Verwirrte Jahreszeit

… anders kann Mann es nicht beschreiben. Zeus wird vergesslich. Er hat den Sommer übergangen und läßt dem Frühling direkt den Herbst folgen. Die Stromerzeugung hat einen Tiefpunkt erreicht. Die Akkus sind entladen, teurer Strom muss hinzugekauft werden. Heute habe ich die Heizung wieder eingeschaltet. Tagsüber schwankte das Thermometer zwischen 13 und 14 Grad - Tendenz fallen. Frieren muss nicht sein, Konsequenz ist Heizung einschalten.

Die niedigen Temperatur haben etwas Positives. Zum Beispiel liegt die technisch Pürfung der Komponenten im neuen Auto nahe. So ist zu berichten, die Sitzheizung funktioniert einwandfrei, Heizung läuft ebenso und die Standheizung wird sicher die kommenden Tage zu Einsatz kommen.

Die verwirrte Jahreszeit stört zunehmend das Ziel in diesem Monat endlich wieder 1.000 Radfahrkilometer zu erreichen.
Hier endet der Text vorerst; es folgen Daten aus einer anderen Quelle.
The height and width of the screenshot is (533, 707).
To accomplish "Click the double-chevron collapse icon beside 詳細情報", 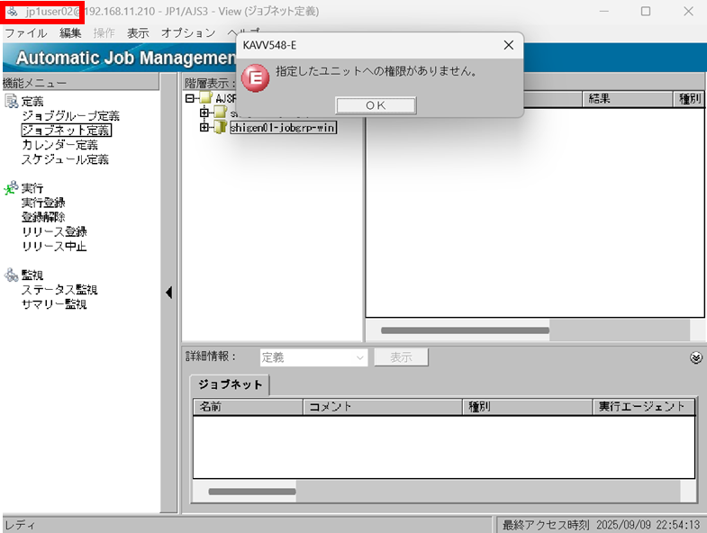I will click(x=695, y=357).
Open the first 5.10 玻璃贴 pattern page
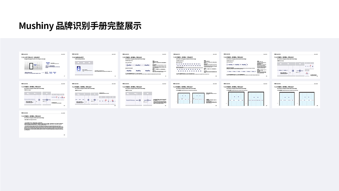The width and height of the screenshot is (339, 191). 195,65
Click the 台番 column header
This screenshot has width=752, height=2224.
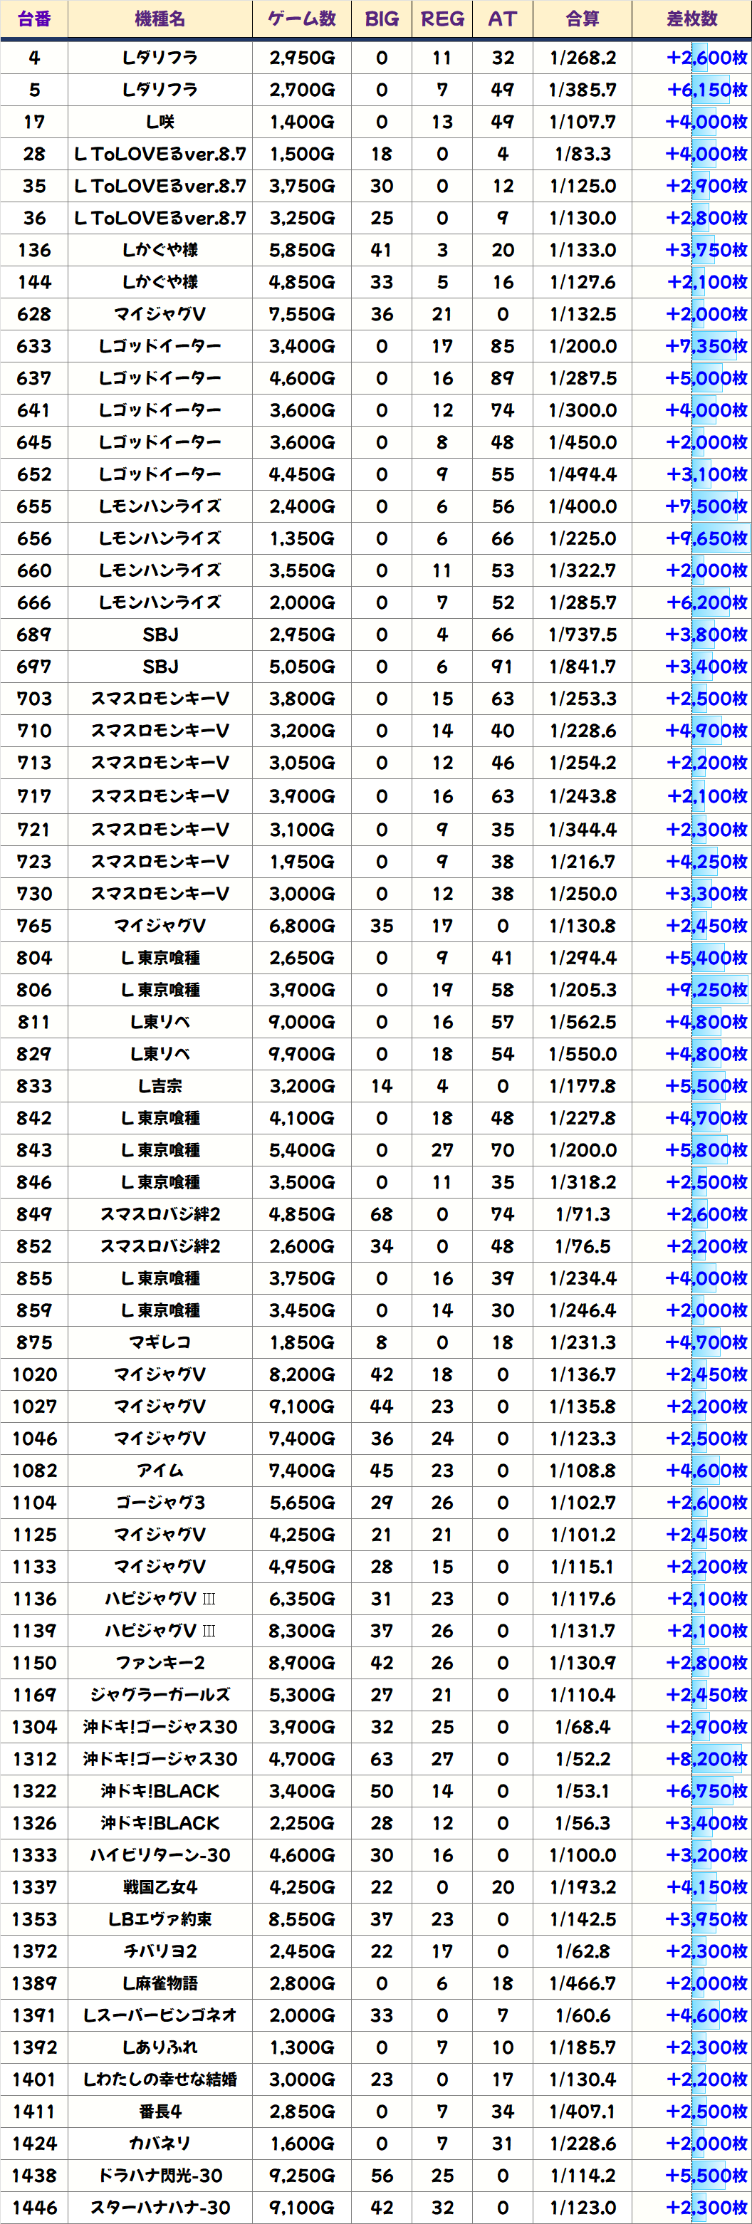35,19
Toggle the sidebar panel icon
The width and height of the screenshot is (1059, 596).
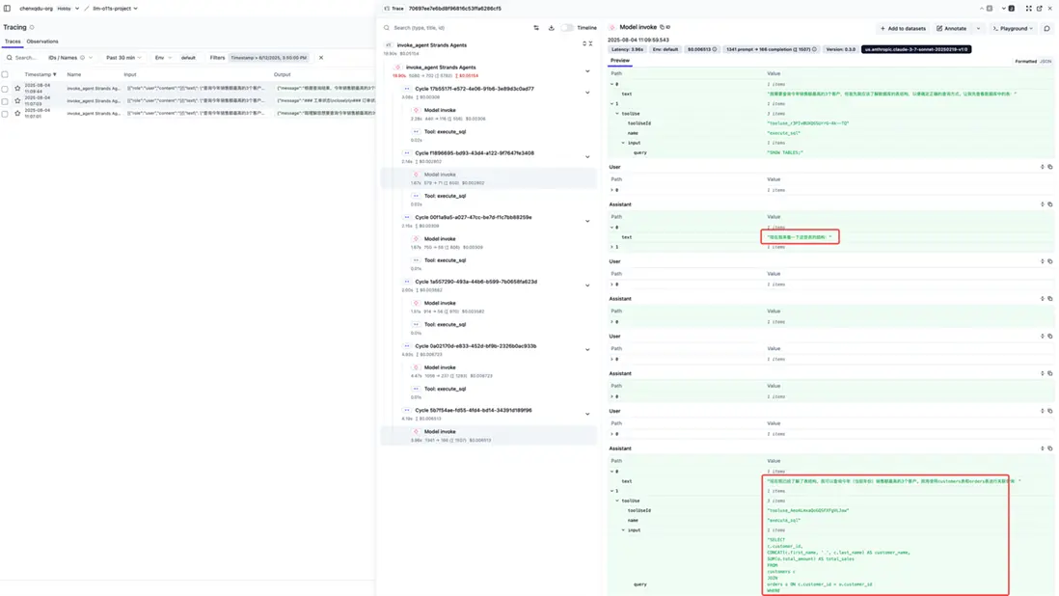pos(9,9)
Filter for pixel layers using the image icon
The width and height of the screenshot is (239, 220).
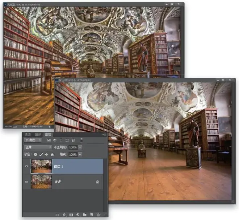coord(49,140)
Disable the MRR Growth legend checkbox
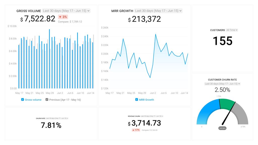258x145 pixels. pos(136,100)
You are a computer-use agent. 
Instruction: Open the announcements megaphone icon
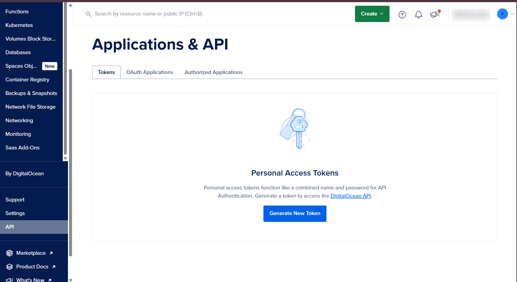pyautogui.click(x=435, y=14)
Die abendliche Tour mit Team 1 endete nach 23km - wir waren relativ nass. Der grosse Gartenzwerg war wunderbarst gut gelaunt, hatte jedoch nasse Füße. Im Gegensatz zum kleinen Wassermann ist das nicht gut, zumindest nicht bei herbstlichen Temperaturen. Selbstverständlich erreichte uns der Regen am Scheitelpunkt der Tour. Den Zusatzkringel haben wir eingespart; wir kommen wieder. Es war kein Unwetter, es war einfach nur Regen. Ein Sommerunwetter kann ein grosses Abenteuer sein. Kurz nach dem Start, letzter Sommer, 29. Juli, früher Abend, 28 Grad, die schwarze Wand türmte sich vor mir auf, erste Blitze und ich sagte zu mir „umkehren ist feige“. Es war das Unwetter meines Lebens, mit über 24km/h im Durchschnitt auf 33km nicht nur dabei, sondern mitten hindurch. Großartig - einfach unbeschreiblich, soviel Adrenalin gibt es nur ganz selten.